_DIRECTIONS_. From the first line to the last, print the records exactly.
(GIVEN ENTRIES)
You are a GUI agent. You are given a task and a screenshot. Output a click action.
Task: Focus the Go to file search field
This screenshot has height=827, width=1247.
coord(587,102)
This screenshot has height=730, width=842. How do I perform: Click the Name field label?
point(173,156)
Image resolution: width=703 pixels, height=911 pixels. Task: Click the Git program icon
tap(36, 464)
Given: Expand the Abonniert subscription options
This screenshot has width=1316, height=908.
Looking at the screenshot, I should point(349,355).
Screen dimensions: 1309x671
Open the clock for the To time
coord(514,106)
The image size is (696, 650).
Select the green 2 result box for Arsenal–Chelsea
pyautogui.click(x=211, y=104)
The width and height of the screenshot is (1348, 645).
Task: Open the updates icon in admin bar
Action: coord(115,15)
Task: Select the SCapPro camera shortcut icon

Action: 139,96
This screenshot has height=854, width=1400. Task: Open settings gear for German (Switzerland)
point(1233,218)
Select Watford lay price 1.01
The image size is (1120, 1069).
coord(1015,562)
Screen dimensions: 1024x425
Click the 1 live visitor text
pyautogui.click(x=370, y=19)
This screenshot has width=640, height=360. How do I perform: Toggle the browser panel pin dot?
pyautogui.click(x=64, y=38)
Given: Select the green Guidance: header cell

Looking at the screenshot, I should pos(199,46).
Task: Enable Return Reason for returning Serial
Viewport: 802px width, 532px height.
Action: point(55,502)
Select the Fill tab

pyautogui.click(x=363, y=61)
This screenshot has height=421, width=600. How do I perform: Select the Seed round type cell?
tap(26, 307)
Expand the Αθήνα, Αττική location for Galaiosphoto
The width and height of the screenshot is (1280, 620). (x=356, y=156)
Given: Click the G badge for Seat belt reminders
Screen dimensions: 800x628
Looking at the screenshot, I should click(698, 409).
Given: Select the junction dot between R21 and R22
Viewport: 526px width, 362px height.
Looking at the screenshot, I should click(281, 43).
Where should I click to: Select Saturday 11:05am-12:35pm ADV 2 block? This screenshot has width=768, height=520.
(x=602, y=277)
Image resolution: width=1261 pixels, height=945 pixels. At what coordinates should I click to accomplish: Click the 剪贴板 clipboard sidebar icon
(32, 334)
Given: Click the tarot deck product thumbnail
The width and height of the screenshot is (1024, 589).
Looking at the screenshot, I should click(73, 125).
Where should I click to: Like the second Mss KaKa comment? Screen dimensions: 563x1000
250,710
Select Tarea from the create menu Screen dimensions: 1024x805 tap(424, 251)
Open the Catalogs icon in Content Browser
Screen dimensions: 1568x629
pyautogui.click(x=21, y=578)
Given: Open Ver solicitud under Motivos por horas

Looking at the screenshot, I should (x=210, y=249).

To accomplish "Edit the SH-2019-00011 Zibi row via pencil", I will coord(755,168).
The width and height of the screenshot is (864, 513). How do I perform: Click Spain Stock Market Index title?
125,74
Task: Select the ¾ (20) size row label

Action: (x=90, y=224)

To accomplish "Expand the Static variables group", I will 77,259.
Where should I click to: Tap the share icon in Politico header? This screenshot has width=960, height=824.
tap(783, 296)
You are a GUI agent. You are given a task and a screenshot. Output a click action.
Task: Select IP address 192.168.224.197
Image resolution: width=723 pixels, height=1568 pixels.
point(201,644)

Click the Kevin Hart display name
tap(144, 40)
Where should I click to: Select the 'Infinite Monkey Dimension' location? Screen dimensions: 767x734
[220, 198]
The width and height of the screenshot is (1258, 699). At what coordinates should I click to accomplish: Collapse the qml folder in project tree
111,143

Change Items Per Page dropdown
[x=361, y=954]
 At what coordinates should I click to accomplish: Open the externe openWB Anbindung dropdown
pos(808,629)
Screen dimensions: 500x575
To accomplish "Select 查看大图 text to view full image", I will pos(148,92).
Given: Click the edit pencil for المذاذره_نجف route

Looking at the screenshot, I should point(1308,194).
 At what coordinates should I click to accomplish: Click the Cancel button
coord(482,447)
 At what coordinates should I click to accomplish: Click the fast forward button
(End GIVEN ENTRIES)
_YOUR RESPONSE_.
You are a GUI agent. You are given a task and a screenshot. Output a click action.
Task: Focus the Go to file search field
This screenshot has height=827, width=1247.
coord(587,102)
This screenshot has height=730, width=842. How do I perform: Click the Name field label?
point(173,156)
Image resolution: width=703 pixels, height=911 pixels. Task: Click the Git program icon
tap(36, 464)
Given: Expand the Abonniert subscription options
This screenshot has width=1316, height=908.
Looking at the screenshot, I should point(349,355).
Screen dimensions: 1309x671
Open the clock for the To time
coord(514,106)
The image size is (696, 650).
Select the green 2 result box for Arsenal–Chelsea
pyautogui.click(x=211, y=104)
The width and height of the screenshot is (1348, 645).
Task: Open the updates icon in admin bar
Action: coord(115,15)
Task: Select the SCapPro camera shortcut icon

Action: 139,96
This screenshot has height=854, width=1400. Task: Open settings gear for German (Switzerland)
point(1233,218)
Select Watford lay price 1.01
The image size is (1120, 1069).
coord(1015,562)
Screen dimensions: 1024x425
Click the 1 live visitor text
pyautogui.click(x=370, y=19)
This screenshot has width=640, height=360. How do I perform: Toggle the browser panel pin dot?
pyautogui.click(x=64, y=38)
Given: Select the green Guidance: header cell

Looking at the screenshot, I should pos(199,46).
Task: Enable Return Reason for returning Serial
Viewport: 802px width, 532px height.
Action: point(55,502)
Select the Fill tab

pyautogui.click(x=363, y=61)
This screenshot has height=421, width=600. How do I perform: Select the Seed round type cell?
tap(26, 307)
Expand the Αθήνα, Αττική location for Galaiosphoto
The width and height of the screenshot is (1280, 620). (x=356, y=156)
Given: Click the G badge for Seat belt reminders
Screen dimensions: 800x628
Looking at the screenshot, I should click(698, 409).
Given: Select the junction dot between R21 and R22
Viewport: 526px width, 362px height.
Looking at the screenshot, I should click(281, 43).
Where should I click to: Select Saturday 11:05am-12:35pm ADV 2 block? This screenshot has width=768, height=520.
(x=602, y=277)
Image resolution: width=1261 pixels, height=945 pixels. At what coordinates should I click to accomplish: Click the 剪贴板 clipboard sidebar icon
(32, 334)
Given: Click the tarot deck product thumbnail
The width and height of the screenshot is (1024, 589).
Looking at the screenshot, I should click(73, 125).
Where should I click to: Like the second Mss KaKa comment? Screen dimensions: 563x1000
250,710
Select Tarea from the create menu Screen dimensions: 1024x805 tap(424, 251)
Open the Catalogs icon in Content Browser
Screen dimensions: 1568x629
pyautogui.click(x=21, y=578)
Given: Open Ver solicitud under Motivos por horas

Looking at the screenshot, I should (x=210, y=249).

To accomplish "Edit the SH-2019-00011 Zibi row via pencil", I will coord(755,168).
The width and height of the screenshot is (864, 513). How do I perform: Click Spain Stock Market Index title?
125,74
Task: Select the ¾ (20) size row label

Action: (x=90, y=224)

To accomplish "Expand the Static variables group", I will 77,259.
Where should I click to: Tap the share icon in Politico header? This screenshot has width=960, height=824.
tap(783, 296)
You are a GUI agent. You are given a task and a screenshot. Output a click action.
Task: Select IP address 192.168.224.197
Image resolution: width=723 pixels, height=1568 pixels.
point(201,644)

Click the Kevin Hart display name
tap(144, 40)
Where should I click to: Select the 'Infinite Monkey Dimension' location? Screen dimensions: 767x734
[220, 198]
The width and height of the screenshot is (1258, 699). At what coordinates should I click to accomplish: Collapse the qml folder in project tree
111,143

Change Items Per Page dropdown
[x=361, y=954]
 At what coordinates should I click to accomplish: Open the externe openWB Anbindung dropdown
pos(808,629)
Screen dimensions: 500x575
To accomplish "Select 查看大图 text to view full image", I will pos(148,92).
Given: Click the edit pencil for المذاذره_نجف route

Looking at the screenshot, I should point(1308,194).
 At what coordinates should I click to accomplish: Click the Cancel button
coord(482,447)
 At what coordinates should I click to accomplish: Click the fast forward button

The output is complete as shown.